Looking at many of the retail operations, I'm not sure how they make it. Tonight was a Saturday night, although dampened by rain, and most of the restaurants still had full produce displays outside. It's possible they buy at the same time as the Saturday market, and so have a different delivery schedule than restaurants in SF. But I saw many shopkeepers, customer-less, watching TV... many fried cheese sticks left unsold at the street stalls, sausages left roasting under heater lamps. But then again, I didn't see what street business was like at the height of the tourist hour... I was walking later in the evening, after the light rain hastened tourists' return to their beyond-the-walls hotels.
But underneath the tourist trade there seems to be a strong social community, many longtime ties, a neighborhood feel. The tour groups are loud and bossy and tend to look within themselves rather than without... strange way to make a living. But maybe it's just one strange component within a larger social system. Pier 39 feels absolutely empty at night. Dali does not.

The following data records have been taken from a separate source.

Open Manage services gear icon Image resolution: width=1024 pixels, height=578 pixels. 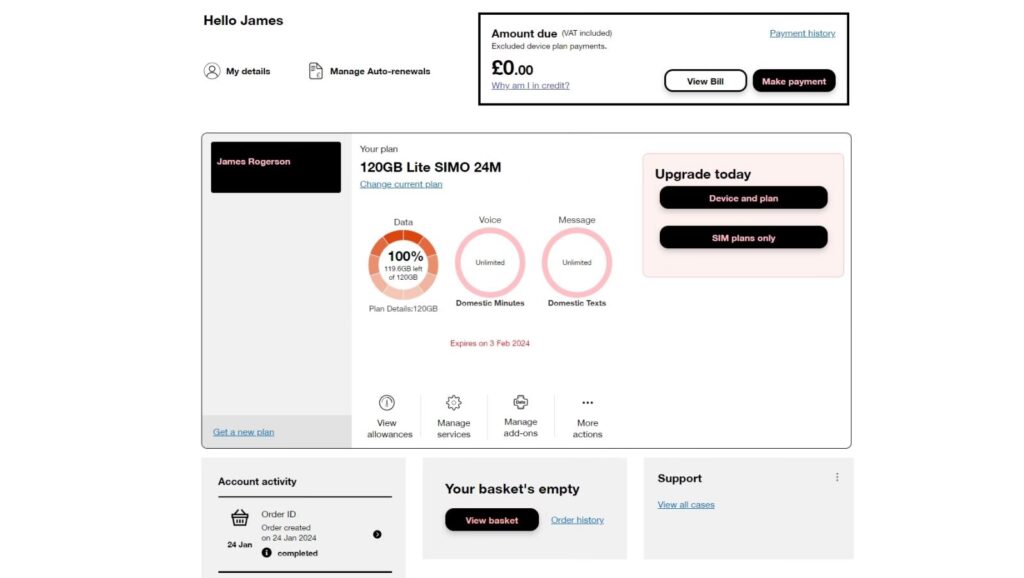pos(453,402)
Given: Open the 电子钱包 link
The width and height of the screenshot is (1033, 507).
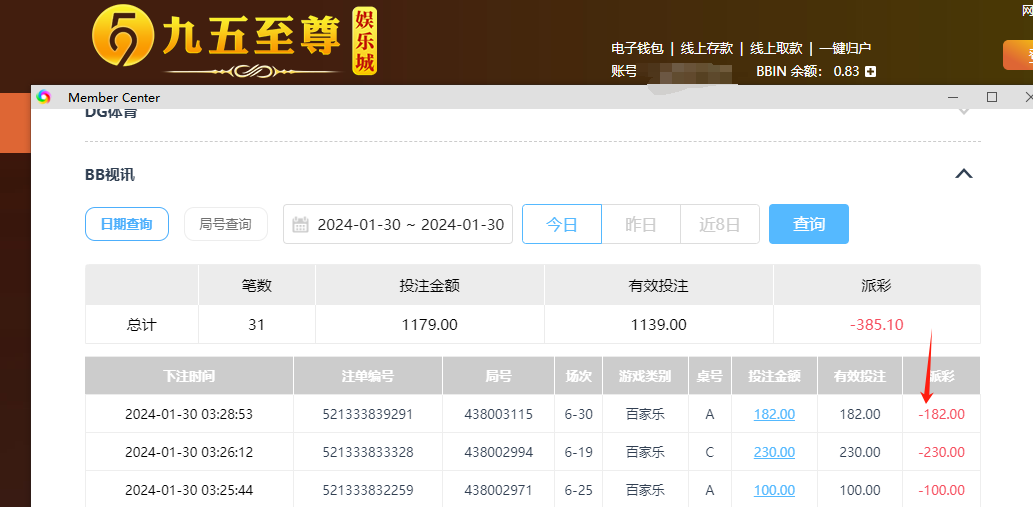Looking at the screenshot, I should [x=637, y=48].
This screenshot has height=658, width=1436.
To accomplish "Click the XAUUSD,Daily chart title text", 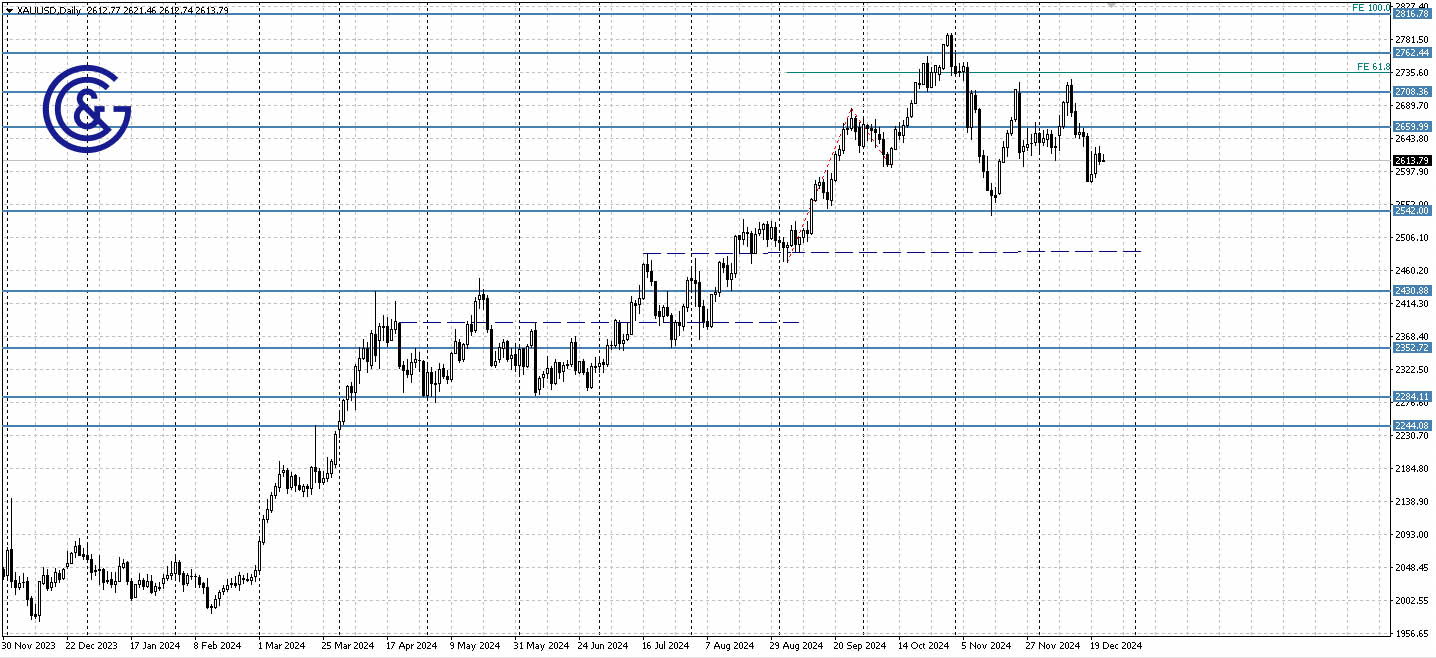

Sun Nov 14: Ended up closing the bar last night, then woke before dawn for a walk down to the lake, to the Cai Cun ferry dock. So many acres of agricultural land stretching from city to lake... brassicas, salad greens, many of the heavier crops already over. About four miles one way, then a one-kuai busfare back. A slab of sweet baba bread, a bottle of cold tea. A sitdown cup of hot Yunnan coffee, sugar and steamed milk. A visit to the Dali Museum, small in the center of town... the extensive Nanzhou kingdom here in 800AD, the later smaller Dali kingdom, wiped away by Kublai Khan, the Ming years, the Muslim Panthay Rebellion of the 1800s. Crossroads for a long time.
I'm tired, cold, damp. Socks haven't dried for three days. Figuring out my timing for the rest of the trip, which days where. Lijiang's next... higher, and colder, but more real hotels, and I hope warmer and drier. This Dali Palace hotel I'm at is pretty quiet (when the Chinese tourists aren't yelling into or out of their rooms), but it's warmer and drier outside than in; I need a change. Don't want to cut out of Dali too early though, because Lijiang might be too strange, then if Xishuangbanna is unsatisfying, I'm stuck going back to noisy Kunming until Sun Nov 28 and my scheduled plane for Hong Kong.
Dali is a beautiful place, but the interesting places I haven't visited are all a vehicle trip away, and I'm tired of traffic... don't want to support honking cabdrivers, honking busdrivers. Words cannot measure my contempt for little minibikers going nowhere in a hurry with 90-decibel interruptions to everyone else. On the fence.
There's an in-group type of arrogance to the noisemakers, the groups spreading across the sidewalk oblivious to the needs of others. San Francisco has its share of arrogant ignorants, and they drive me nuts... proportion is higher here, but it's easier to excuse because of the rapid cultural change. The volume of uncomprehending assault is a drag.
Typing at Iron Monkey Bar on People's Street. Music was innocuous when I ordered, now it's some angry young Oakland guy yelling lyrics all hyped up, measuring meaning by how many unintelligible syllables he can cram into a minute. Bad enough in Oakland; a pity it's exported around the world. Instead of taking a baseball bat to my head, how about I take one to yours, instead?